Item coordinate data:
*****

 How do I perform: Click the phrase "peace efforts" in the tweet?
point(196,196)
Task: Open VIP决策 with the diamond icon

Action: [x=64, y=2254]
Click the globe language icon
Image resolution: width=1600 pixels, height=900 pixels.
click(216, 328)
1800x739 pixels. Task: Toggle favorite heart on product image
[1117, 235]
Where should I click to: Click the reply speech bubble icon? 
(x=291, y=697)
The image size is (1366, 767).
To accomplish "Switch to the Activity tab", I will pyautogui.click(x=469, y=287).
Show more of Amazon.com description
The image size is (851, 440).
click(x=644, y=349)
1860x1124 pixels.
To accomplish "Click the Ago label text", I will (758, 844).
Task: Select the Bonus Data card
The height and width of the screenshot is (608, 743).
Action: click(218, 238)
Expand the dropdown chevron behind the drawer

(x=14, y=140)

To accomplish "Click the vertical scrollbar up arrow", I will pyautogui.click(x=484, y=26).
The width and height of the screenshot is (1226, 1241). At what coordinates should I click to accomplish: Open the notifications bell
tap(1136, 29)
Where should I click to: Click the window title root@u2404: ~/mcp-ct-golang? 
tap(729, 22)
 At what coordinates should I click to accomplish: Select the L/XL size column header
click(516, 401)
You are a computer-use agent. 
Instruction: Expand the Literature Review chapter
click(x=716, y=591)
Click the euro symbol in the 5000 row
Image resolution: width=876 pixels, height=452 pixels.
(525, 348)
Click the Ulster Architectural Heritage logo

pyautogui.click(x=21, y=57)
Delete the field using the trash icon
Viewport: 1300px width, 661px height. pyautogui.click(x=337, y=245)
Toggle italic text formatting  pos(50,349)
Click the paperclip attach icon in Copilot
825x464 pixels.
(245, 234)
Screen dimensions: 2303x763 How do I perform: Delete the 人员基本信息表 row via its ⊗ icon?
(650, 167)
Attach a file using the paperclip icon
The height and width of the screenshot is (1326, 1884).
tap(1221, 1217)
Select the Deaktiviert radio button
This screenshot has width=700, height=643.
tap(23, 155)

*****

## Problem to work on
Report each line of the records that contains the word "pixels", copying every such line in full.

## Result of this exercise
Image resolution: width=1600 pixels, height=900 pixels.
1800x739 pixels. Task: Toggle favorite heart on product image
1860x1124 pixels.
Image resolution: width=876 pixels, height=452 pixels.
825x464 pixels.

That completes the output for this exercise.